TRAVAIL À RÉALISER: Dans le texte fourni, remplacez « mission militaire » par « opération militaire », puis redonnez le passage qui commence par « Le président du » et se poursuit jusqu'à « européenne, Jean-Claude Juncker. ».

TEXTE FOURNI:
Le président ukrainien Petro Porochenko a appelé lundi l'Europe à envoyer une mission de maintien de la paix dans l'Est rebelle prorusse de son pays où les tensions restent vives en dépit de la trêve, demande rejetée dans l'immédiat par l'UE.

«Nous espérons un renforcement du rôle clef de l'UE dans le processus de paix», a déclaré M. Porochenko en ouvrant le sommet. «L'Ukraine s'est adressée à l'ONU et l'UE pour demander une opération internationale de maintien de la paix dans notre pays», a-t-il poursuivi.

Le président du Conseil européen Donald Tusk a immédiatement douché ses espoirs. «Nous connaissons les attentes ukrainiennes, mais il est impossible d'envoyer une mission militaire» dans l'immédiat, cette question n'ayant pas encore été débattue par les 28 pays de l'UE, a-t-il déclaré lors d'une conférence de presse conjointe avec M. Porochenko et le président de la Commission européenne, Jean-Claude Juncker.

[Enregistrements d'un jeu de données]
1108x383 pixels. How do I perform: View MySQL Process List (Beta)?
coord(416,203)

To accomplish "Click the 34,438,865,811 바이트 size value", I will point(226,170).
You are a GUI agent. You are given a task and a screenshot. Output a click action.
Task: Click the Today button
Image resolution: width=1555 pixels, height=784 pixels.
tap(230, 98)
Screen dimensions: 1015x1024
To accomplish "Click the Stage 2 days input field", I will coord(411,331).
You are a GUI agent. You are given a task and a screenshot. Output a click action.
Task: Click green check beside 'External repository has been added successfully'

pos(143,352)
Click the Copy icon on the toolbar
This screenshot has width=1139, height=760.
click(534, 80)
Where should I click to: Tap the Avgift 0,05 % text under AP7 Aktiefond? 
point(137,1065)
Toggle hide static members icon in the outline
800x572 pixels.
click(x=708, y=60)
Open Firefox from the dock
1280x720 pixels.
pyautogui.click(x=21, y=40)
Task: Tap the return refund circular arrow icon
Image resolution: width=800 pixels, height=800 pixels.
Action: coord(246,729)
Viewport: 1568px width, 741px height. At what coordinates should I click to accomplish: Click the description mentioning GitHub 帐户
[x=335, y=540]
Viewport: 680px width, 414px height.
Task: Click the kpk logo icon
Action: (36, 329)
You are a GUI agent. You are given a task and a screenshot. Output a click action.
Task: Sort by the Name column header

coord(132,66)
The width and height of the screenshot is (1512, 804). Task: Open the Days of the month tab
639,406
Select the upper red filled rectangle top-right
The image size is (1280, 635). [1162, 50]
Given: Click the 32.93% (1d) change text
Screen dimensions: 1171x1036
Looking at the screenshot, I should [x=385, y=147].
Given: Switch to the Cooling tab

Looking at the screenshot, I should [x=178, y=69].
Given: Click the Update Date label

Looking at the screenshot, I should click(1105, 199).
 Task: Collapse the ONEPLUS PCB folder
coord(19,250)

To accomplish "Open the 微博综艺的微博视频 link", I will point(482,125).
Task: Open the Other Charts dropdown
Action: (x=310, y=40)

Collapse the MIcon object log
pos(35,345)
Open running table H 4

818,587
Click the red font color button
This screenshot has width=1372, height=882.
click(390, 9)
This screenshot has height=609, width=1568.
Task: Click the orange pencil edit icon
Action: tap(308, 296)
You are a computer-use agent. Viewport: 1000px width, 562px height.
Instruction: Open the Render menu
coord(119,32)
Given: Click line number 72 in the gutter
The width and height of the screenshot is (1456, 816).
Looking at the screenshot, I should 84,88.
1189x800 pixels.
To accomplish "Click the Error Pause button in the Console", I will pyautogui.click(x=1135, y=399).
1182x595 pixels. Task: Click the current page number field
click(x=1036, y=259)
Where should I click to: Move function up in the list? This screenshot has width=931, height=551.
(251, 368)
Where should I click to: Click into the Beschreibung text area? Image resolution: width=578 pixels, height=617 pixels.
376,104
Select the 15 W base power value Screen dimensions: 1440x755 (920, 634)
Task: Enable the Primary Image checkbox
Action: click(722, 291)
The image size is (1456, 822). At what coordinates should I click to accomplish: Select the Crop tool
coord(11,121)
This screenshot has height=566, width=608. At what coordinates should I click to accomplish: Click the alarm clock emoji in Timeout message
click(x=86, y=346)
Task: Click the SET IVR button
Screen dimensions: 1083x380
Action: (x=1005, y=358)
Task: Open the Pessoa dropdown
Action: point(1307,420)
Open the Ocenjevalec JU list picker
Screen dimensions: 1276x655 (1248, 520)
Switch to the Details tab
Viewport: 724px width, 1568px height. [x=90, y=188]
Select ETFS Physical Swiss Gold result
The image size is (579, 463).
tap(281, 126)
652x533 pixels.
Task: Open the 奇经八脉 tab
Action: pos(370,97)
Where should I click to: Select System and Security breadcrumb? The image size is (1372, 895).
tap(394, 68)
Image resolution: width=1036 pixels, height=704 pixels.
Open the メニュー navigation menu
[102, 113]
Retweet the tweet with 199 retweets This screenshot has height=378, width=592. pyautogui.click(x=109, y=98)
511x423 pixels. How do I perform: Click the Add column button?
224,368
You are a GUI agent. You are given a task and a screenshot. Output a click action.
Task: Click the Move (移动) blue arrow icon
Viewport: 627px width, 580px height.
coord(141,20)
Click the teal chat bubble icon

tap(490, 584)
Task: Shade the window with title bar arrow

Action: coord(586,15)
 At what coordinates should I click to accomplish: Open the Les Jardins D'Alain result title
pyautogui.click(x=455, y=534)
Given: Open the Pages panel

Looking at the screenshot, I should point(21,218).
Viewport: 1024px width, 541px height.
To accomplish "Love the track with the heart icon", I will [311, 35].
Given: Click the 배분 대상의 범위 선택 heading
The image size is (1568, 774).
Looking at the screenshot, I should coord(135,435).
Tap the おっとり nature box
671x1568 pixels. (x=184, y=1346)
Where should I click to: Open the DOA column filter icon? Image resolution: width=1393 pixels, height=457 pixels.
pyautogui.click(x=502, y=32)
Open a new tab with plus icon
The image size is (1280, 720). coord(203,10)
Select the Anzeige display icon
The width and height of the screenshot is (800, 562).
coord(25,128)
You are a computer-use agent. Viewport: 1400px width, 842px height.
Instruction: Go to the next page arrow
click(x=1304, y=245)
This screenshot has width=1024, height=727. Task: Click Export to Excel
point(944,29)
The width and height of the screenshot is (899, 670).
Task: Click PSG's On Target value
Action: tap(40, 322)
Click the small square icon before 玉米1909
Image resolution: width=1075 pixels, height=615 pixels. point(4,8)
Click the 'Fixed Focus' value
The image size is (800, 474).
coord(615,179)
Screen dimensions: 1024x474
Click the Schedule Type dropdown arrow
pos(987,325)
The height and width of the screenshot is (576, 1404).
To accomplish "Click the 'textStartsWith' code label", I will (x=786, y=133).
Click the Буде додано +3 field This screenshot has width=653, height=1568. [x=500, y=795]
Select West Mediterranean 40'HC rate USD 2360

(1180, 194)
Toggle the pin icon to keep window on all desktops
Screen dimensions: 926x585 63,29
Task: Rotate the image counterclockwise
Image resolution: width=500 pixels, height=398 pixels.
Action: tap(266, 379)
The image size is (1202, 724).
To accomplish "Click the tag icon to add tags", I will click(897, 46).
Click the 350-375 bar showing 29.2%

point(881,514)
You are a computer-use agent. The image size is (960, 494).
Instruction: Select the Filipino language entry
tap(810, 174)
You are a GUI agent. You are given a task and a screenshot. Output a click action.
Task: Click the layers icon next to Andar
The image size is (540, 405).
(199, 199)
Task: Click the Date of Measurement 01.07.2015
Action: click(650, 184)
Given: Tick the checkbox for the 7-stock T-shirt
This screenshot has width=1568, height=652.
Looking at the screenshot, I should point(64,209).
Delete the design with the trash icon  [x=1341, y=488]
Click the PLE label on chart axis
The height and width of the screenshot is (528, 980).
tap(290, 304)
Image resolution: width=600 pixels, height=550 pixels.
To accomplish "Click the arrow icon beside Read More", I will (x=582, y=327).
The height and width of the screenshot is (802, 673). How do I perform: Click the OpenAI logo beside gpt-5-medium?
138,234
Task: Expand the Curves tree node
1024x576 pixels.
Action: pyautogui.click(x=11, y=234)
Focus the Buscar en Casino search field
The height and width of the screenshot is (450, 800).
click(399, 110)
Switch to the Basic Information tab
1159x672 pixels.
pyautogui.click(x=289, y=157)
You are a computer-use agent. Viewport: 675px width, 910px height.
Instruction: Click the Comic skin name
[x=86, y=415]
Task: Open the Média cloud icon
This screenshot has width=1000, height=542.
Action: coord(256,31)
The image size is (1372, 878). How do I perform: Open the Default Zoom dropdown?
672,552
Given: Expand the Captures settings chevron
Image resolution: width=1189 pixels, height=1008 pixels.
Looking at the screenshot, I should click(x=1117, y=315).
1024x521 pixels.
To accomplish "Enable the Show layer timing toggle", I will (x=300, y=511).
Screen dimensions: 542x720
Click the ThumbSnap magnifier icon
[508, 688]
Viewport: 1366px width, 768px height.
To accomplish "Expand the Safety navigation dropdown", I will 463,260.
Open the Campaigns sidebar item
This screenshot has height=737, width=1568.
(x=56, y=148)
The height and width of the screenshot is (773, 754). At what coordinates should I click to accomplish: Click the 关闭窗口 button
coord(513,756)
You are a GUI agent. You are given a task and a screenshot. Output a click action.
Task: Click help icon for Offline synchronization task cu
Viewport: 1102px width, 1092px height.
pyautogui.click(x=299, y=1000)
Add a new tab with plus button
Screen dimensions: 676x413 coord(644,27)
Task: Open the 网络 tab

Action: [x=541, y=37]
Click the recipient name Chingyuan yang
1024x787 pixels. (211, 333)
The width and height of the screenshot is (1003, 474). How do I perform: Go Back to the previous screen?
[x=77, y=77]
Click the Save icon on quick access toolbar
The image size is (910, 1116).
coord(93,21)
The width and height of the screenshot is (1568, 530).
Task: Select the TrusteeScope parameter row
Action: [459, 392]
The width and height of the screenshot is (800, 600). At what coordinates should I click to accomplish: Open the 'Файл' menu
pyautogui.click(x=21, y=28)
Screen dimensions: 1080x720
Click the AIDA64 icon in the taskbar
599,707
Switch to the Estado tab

TÂCHE RÉALISÉE:
Le président du Conseil européen Donald Tusk a immédiatement douché ses espoirs. «Nous connaissons les attentes ukrainiennes, mais il est impossible d'envoyer une opération militaire» dans l'immédiat, cette question n'ayant pas encore été débattue par les 28 pays de l'UE, a-t-il déclaré lors d'une conférence de presse conjointe avec M. Porochenko et le président de la Commission européenne, Jean-Claude Juncker.